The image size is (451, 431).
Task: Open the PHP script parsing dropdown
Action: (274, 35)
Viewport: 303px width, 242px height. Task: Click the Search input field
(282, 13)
==
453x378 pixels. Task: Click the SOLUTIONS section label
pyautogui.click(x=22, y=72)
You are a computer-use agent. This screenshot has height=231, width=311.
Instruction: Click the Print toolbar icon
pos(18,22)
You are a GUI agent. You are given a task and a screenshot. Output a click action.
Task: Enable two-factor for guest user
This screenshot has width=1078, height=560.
* * *
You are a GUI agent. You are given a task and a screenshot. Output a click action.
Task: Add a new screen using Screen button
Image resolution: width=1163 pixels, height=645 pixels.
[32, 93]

(ACTIVITY)
The lines holding the string "screenshot" are what is needed from the material above.

(TASK RESPONSE)
You are a computer-use agent. This screenshot has height=231, width=311.
You are a GUI agent. You are given a task and a screenshot. Output a click action.
This screenshot has width=1078, height=560.
You are a GUI agent. You are given a task and a screenshot. Output a click action.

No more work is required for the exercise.